**Exercise objective:** Which lines in the entries contain the word "project"? Copy each of them in full.

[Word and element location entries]
═══
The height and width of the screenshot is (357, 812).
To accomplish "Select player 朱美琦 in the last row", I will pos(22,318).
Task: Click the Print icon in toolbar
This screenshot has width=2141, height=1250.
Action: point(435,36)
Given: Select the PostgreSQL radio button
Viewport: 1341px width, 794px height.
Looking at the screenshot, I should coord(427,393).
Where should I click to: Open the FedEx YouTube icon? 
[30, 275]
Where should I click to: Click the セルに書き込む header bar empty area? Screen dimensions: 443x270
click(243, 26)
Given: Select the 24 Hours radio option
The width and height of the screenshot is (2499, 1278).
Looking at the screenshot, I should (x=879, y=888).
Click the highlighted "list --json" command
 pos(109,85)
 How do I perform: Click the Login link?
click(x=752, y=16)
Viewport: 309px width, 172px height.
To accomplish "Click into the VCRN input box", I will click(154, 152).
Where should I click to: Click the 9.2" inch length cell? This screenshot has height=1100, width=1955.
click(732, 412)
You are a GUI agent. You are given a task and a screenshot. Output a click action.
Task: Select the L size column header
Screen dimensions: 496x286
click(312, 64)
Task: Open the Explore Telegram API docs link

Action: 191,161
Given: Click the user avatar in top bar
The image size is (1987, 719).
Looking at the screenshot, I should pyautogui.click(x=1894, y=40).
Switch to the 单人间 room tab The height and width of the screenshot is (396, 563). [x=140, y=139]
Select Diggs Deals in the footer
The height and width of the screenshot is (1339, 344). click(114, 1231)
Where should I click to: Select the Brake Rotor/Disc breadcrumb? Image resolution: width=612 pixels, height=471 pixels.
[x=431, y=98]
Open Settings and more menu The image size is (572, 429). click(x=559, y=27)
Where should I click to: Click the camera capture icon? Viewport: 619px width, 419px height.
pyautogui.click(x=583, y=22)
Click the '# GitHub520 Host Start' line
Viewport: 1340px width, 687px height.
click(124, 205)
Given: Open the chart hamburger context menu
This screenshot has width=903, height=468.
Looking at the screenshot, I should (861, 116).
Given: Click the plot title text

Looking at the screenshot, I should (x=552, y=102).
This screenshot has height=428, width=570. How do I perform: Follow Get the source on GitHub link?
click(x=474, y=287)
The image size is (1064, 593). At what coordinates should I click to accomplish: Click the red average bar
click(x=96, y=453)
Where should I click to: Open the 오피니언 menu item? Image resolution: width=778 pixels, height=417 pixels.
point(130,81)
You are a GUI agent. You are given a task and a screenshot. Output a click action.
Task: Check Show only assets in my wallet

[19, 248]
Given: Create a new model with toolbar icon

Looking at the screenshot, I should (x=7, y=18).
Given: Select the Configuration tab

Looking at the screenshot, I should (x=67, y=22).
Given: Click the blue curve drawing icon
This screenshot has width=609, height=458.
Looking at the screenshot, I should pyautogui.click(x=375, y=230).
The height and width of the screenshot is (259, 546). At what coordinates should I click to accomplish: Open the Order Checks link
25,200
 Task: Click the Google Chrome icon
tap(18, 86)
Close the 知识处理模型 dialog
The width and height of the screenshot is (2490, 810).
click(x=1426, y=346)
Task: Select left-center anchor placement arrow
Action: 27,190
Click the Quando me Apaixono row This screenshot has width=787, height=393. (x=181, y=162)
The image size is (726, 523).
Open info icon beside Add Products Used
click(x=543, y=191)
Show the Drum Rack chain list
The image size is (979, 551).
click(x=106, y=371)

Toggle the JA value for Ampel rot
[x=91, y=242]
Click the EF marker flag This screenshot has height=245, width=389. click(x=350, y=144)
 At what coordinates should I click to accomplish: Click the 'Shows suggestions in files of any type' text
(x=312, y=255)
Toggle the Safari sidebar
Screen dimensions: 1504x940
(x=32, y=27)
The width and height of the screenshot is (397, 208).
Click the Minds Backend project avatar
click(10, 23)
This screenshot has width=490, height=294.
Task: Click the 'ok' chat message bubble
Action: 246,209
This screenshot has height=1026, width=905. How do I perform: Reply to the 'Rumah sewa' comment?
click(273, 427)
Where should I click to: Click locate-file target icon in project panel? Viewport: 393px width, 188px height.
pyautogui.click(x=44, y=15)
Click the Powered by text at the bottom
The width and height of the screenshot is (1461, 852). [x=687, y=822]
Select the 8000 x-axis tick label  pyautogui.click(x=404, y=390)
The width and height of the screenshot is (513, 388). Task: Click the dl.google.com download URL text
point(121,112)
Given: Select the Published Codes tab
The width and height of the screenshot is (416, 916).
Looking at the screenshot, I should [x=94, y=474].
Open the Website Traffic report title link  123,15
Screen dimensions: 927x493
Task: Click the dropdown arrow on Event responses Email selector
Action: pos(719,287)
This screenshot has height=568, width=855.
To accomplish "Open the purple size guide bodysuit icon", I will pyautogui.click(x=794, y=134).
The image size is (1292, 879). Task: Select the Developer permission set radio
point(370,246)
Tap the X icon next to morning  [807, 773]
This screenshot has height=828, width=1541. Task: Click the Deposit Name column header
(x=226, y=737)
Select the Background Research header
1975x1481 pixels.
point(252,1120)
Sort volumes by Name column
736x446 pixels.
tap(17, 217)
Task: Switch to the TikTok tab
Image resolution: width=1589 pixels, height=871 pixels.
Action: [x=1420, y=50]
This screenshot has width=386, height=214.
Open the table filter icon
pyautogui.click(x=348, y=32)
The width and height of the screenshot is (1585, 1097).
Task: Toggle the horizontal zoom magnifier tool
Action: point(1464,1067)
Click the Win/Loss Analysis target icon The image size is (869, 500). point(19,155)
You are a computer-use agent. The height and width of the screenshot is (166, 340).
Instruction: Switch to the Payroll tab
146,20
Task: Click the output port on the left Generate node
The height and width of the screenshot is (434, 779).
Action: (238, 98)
═══
**Task response:**
Click the Minds Backend project avatar
Where should I click to: Click locate-file target icon in project panel? Viewport: 393px width, 188px height.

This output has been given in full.